* **Data**:
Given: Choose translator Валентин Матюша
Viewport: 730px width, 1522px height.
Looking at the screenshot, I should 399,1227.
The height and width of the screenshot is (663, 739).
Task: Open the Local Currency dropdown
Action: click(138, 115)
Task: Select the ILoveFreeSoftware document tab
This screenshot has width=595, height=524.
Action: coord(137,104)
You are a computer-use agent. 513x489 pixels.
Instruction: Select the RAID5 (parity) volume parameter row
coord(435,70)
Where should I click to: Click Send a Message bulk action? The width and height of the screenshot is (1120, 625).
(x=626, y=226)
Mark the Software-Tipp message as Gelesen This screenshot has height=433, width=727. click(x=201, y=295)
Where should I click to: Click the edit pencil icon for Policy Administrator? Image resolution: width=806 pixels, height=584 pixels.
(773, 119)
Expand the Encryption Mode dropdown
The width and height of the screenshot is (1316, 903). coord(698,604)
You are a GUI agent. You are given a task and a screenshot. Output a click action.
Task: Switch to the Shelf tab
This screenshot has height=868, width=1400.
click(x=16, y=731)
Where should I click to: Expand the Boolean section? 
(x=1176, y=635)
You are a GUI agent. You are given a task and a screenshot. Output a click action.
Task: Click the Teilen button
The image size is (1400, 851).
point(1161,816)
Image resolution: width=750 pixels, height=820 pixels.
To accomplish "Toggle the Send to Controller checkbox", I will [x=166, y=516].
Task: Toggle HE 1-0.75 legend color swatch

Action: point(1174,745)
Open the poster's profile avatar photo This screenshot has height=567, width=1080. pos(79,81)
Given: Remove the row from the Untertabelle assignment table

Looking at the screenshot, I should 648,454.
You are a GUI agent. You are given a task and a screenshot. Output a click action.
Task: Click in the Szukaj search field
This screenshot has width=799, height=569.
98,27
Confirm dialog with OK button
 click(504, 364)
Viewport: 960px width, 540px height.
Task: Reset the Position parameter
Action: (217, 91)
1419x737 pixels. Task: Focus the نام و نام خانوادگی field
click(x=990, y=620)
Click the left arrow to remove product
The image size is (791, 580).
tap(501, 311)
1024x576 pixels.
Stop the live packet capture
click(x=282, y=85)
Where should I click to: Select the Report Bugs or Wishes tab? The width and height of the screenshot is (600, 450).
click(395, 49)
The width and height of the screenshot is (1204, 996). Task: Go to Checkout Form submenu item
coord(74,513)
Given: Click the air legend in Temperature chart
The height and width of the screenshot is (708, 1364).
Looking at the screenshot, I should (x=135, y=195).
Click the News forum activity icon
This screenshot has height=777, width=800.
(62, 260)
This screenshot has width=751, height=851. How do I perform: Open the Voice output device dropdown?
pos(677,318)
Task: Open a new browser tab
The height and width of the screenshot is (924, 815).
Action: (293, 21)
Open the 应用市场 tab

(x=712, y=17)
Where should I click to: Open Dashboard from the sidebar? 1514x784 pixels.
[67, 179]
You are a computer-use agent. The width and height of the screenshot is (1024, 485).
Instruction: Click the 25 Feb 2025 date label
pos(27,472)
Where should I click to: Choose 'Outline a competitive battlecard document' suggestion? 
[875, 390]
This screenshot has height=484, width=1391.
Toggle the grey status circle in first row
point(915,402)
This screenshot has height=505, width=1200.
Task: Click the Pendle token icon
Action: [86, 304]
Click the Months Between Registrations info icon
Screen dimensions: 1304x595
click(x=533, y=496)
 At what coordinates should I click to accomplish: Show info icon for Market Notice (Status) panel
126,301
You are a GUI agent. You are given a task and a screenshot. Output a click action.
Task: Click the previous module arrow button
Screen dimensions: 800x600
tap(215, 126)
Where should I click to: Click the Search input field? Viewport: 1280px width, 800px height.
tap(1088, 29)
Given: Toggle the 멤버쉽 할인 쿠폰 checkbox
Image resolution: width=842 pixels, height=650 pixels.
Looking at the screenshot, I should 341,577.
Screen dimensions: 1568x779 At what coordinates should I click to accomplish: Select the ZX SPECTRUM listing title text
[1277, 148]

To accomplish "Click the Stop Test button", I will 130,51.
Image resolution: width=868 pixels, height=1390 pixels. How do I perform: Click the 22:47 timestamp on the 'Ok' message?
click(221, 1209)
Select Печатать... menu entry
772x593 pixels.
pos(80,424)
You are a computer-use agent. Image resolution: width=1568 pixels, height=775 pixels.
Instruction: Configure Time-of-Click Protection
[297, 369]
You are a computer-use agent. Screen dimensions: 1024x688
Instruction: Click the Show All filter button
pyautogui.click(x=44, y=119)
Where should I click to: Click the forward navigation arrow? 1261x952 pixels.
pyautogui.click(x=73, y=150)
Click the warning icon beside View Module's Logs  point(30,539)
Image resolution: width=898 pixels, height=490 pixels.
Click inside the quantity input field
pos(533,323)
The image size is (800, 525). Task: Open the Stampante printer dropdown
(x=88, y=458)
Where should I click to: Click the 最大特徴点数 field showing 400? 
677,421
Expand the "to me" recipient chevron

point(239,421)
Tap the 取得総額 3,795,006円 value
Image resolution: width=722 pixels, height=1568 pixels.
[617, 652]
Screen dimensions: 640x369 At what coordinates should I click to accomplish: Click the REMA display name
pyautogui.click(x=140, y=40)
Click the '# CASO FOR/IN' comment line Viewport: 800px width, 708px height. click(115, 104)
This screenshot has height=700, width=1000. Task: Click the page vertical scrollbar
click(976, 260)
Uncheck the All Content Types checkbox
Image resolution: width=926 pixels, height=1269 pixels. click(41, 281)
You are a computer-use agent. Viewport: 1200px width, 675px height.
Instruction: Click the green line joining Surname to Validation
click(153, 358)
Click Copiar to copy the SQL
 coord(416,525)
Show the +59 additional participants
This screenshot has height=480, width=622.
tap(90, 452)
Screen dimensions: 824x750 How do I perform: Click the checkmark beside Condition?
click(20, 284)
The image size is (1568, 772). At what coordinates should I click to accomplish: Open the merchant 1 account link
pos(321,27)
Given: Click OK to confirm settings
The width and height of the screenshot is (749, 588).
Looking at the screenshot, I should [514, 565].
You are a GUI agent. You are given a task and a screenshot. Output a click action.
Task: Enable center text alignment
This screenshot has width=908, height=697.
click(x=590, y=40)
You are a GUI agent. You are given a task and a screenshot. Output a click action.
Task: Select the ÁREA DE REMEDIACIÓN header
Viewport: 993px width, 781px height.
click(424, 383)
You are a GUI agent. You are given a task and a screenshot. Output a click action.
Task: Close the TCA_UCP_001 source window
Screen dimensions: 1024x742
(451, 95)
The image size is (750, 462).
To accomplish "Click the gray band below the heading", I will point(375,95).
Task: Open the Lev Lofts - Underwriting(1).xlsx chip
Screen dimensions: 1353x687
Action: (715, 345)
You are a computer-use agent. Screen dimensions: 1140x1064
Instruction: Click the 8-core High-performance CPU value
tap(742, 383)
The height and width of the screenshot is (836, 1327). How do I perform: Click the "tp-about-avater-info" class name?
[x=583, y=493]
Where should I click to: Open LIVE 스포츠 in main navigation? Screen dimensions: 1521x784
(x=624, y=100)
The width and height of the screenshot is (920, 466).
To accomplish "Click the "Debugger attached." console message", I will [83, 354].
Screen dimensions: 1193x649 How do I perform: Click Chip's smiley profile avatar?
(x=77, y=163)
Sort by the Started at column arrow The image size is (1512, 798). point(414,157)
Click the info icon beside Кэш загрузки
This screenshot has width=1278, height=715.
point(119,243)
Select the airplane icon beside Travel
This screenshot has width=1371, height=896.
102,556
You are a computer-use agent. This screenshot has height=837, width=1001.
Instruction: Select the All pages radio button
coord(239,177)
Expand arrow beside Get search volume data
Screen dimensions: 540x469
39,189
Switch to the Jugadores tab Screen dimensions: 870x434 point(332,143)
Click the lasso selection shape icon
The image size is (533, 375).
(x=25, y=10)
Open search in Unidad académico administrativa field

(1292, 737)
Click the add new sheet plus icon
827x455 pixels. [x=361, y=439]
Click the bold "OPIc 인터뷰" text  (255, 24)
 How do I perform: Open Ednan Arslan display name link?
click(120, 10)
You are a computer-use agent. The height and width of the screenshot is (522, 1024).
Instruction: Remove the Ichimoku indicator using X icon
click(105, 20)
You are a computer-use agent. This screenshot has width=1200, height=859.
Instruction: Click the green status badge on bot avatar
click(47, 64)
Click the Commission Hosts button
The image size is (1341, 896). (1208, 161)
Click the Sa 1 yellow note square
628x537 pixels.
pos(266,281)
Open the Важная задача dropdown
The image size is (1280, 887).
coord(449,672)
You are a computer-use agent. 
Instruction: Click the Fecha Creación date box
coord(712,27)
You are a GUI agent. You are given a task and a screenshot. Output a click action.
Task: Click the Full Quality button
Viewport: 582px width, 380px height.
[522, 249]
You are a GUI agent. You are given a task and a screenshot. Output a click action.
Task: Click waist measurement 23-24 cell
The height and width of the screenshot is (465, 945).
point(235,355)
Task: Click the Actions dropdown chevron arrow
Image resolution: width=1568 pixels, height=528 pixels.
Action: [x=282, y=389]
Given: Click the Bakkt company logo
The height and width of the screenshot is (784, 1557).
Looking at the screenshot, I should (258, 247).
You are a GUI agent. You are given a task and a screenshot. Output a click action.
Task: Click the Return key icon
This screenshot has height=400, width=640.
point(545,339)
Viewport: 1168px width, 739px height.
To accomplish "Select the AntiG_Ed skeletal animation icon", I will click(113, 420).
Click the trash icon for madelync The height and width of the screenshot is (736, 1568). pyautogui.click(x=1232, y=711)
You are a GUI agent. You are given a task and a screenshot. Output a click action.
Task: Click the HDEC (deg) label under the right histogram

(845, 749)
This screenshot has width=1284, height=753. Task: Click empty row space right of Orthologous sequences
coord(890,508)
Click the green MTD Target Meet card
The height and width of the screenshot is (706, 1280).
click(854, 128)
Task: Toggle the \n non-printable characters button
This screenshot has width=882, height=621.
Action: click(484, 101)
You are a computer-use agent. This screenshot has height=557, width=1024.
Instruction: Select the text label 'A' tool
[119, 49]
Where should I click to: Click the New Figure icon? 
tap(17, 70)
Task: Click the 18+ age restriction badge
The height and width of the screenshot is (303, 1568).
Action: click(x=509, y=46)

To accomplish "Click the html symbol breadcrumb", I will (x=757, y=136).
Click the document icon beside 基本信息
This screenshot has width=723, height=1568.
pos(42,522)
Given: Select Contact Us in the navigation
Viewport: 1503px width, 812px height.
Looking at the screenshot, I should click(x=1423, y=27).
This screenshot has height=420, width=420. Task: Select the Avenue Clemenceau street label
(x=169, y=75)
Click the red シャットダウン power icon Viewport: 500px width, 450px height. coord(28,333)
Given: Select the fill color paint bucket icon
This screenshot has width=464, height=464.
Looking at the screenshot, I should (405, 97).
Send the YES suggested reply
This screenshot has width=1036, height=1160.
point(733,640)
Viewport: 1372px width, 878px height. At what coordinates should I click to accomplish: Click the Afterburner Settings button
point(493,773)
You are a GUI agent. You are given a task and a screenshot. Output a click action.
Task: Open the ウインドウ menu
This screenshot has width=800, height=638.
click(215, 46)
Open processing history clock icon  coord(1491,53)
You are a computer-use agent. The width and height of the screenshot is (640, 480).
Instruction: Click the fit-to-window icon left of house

* **Task details**: Where does the word "Switch" appear in the listing above? Copy every line that holds it.

* **Exercise output**:
Task: Switch to the Shelf tab
Switch to the Jugadores tab Screen dimensions: 870x434 point(332,143)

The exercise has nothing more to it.